A garbage truck driver caused the July 31 hit-and-run that killed a female pedestrian in Seattle, authorities determined later that day after a partial investigation. At approximately 3:30 p.m., the driver, an employee of waste disposal company Recology CleanScapes, allegedly struck the woman while she was crossing James Street in the 800 block.
Witnesses confirmed that a large commercial truck hit the pedestrian, who appeared to have been dragged before she died on the scene. After the crash, authorities closed off the road and prohibited travel near the accident scene while they proceeded to investigate the matter. Officials are yet unsure if the garbage truck driver knew that he had struck the woman. They said they identified the man but have not yet taken him into custody. A representative of Recology CleanScapes said in a statement that the company is cooperating with officials and plans to provide investigators with all the information they need. While the investigation continues, Seattle authorities have instructed anyone with information regarding the accident to call the police.

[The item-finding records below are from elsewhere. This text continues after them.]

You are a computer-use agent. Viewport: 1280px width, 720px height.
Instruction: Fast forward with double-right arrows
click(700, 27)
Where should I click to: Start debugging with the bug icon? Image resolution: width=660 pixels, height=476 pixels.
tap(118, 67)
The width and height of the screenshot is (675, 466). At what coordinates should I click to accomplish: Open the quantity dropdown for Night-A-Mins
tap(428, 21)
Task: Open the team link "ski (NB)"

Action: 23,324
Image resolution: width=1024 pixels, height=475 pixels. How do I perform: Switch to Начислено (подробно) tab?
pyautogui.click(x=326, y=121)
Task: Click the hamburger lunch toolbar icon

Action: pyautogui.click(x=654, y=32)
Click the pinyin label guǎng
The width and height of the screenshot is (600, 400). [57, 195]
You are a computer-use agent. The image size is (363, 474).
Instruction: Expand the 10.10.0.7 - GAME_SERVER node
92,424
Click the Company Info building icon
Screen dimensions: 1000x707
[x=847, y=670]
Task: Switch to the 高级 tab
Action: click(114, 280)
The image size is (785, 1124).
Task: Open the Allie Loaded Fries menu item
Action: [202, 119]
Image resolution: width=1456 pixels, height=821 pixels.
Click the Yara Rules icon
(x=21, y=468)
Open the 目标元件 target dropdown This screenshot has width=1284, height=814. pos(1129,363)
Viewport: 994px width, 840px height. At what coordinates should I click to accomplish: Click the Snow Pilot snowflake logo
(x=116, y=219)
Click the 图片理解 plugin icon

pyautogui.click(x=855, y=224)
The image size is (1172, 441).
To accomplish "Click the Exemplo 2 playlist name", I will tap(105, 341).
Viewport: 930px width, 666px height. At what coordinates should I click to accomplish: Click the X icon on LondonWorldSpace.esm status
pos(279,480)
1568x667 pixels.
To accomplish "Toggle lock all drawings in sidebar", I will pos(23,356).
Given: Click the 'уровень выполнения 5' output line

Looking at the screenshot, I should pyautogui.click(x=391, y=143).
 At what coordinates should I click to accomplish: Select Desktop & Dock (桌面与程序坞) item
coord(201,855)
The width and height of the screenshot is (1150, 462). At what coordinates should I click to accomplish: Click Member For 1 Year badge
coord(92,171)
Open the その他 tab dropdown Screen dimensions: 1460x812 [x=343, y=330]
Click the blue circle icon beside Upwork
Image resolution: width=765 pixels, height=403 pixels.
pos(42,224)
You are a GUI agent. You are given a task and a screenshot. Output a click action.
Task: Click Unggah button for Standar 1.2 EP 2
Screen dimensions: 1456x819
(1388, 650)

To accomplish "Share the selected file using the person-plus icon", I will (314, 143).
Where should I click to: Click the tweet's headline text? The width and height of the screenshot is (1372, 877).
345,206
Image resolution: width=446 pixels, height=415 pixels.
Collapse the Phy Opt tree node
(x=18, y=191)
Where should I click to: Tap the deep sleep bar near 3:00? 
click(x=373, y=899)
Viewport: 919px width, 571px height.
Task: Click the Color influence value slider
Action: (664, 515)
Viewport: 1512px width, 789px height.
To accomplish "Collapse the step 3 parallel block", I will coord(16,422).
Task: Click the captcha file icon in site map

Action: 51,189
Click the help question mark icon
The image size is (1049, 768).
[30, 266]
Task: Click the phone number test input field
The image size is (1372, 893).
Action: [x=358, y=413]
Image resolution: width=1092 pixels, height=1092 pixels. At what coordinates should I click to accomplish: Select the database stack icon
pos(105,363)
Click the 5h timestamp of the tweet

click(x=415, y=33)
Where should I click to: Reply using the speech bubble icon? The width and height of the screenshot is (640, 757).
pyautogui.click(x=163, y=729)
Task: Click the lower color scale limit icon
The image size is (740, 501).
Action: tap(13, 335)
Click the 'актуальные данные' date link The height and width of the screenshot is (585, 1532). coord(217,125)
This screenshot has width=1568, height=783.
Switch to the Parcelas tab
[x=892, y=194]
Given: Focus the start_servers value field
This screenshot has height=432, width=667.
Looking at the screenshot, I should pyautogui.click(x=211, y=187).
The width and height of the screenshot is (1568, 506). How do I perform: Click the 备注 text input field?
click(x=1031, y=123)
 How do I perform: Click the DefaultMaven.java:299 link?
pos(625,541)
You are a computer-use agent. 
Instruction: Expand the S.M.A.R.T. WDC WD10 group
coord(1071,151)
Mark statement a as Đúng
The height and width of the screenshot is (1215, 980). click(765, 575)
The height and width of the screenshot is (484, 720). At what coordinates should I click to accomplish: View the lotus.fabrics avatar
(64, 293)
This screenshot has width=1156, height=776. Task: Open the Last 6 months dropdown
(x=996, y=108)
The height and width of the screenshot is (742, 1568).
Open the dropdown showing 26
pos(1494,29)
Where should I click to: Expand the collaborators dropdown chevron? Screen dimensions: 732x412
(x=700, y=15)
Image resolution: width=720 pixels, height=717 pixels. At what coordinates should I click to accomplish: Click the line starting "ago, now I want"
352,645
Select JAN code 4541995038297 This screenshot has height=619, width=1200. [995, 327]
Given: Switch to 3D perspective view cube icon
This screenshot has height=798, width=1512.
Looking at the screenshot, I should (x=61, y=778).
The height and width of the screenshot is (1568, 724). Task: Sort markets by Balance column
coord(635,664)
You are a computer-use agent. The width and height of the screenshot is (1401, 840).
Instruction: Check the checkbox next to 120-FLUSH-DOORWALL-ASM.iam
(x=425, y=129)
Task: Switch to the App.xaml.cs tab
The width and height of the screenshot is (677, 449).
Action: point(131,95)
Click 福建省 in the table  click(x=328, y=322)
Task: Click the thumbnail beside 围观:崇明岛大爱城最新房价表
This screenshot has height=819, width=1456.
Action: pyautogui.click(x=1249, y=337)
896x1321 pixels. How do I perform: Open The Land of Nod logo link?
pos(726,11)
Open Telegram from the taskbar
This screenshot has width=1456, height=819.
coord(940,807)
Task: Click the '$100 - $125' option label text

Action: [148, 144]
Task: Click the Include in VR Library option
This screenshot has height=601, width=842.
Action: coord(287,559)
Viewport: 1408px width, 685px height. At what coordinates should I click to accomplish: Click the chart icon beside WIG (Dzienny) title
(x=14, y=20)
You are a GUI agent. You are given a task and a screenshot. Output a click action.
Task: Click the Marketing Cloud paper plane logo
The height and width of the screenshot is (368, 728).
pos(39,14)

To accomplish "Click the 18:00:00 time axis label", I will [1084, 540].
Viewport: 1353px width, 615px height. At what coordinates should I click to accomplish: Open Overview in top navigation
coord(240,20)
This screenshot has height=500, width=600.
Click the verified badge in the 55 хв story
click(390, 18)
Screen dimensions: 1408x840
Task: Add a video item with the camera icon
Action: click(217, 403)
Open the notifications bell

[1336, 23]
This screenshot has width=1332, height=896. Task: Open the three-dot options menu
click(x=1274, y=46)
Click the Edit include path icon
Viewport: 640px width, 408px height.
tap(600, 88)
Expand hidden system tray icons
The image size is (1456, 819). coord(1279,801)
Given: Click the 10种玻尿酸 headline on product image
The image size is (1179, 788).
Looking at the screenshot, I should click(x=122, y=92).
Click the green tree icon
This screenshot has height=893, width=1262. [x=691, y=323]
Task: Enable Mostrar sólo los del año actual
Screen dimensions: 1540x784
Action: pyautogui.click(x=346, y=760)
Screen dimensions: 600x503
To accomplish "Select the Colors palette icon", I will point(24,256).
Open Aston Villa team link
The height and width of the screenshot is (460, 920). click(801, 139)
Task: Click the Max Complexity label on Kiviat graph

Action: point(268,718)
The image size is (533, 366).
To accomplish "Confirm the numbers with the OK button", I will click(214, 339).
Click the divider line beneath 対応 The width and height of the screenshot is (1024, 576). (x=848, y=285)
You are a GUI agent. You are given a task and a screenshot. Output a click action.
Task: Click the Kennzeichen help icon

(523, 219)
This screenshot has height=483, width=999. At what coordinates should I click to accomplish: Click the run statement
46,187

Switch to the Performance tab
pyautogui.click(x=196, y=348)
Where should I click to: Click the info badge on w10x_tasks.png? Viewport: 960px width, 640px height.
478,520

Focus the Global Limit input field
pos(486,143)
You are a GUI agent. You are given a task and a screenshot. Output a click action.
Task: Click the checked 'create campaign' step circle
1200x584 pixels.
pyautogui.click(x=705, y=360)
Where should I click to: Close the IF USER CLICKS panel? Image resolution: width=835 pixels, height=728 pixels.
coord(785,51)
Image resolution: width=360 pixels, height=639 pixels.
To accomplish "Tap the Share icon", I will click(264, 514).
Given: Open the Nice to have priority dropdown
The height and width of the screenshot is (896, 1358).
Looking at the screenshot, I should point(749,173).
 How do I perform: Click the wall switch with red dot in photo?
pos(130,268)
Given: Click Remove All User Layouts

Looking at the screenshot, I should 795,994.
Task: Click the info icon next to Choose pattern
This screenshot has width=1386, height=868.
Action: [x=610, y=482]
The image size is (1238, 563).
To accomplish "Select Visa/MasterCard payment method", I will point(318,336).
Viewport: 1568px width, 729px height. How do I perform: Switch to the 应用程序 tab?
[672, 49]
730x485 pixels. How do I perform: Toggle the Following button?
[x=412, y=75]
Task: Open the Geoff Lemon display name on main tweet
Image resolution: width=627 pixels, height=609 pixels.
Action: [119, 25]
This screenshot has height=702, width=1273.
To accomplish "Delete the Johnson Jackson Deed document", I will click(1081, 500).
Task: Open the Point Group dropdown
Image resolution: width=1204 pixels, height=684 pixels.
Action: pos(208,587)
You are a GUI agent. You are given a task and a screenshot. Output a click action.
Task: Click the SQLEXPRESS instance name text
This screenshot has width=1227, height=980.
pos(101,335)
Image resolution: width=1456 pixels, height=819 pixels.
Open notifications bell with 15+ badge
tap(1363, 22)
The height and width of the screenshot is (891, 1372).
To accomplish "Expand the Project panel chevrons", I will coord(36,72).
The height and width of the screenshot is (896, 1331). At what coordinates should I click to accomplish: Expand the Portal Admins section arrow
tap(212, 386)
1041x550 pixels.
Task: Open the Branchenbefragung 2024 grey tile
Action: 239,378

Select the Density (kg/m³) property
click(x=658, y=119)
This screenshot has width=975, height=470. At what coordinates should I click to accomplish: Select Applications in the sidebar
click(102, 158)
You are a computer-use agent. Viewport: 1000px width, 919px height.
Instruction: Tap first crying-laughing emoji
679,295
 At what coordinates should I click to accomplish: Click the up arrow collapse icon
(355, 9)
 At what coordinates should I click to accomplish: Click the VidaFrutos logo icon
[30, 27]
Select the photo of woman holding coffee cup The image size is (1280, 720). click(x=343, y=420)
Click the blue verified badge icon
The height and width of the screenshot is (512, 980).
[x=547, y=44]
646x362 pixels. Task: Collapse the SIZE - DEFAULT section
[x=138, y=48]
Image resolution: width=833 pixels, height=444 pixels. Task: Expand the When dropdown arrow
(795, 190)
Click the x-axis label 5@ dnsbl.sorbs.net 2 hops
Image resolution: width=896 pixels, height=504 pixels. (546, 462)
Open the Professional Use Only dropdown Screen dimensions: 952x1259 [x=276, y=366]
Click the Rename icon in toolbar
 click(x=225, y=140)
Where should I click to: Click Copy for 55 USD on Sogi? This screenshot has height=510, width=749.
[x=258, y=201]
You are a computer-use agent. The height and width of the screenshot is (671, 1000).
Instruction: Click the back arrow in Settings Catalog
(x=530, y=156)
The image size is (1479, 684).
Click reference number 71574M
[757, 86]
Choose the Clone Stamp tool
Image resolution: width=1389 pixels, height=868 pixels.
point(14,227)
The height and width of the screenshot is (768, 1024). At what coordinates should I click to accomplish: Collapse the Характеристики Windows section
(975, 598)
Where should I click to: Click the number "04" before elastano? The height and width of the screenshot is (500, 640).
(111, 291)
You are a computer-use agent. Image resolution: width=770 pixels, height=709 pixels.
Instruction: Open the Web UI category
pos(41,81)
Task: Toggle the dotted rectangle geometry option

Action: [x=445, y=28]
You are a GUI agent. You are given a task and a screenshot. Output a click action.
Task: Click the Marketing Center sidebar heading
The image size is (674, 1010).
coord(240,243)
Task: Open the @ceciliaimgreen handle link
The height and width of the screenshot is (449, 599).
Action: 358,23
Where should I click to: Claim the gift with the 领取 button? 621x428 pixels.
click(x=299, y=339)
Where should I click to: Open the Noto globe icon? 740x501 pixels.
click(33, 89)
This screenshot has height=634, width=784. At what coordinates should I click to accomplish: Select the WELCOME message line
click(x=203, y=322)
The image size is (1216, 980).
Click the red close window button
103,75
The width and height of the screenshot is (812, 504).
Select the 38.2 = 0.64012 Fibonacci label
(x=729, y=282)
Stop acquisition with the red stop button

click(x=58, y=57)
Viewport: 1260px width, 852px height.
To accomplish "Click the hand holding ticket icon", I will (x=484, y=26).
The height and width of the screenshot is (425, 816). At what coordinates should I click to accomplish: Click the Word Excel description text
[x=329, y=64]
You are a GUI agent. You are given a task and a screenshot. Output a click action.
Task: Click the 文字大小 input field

If the garbage truck driver did indeed commit a hit-and-run, he might face criminal charges. For the family of the deceased pedestrian, however, a criminal conviction may do little to ease the emotional and financial burdens they may face.
A wrongful death claim could provide families of individuals who die in pedestrian accidents legal recourse for seeking compensation for damages including funeral costs, lost earning power and loss of companionship. To assemble a strong wrongful death claim, a personal injury lawyer representing the plaintiffs would have to prove that the at-fault driver's recklessness, negligence or omission directly contributed to the pedestrian's death. Evidence proving that the driver was fatigued or distracted, for instance, could be corroborated by officials' completed investigation report or even traffic cameras or eyewitness testimony.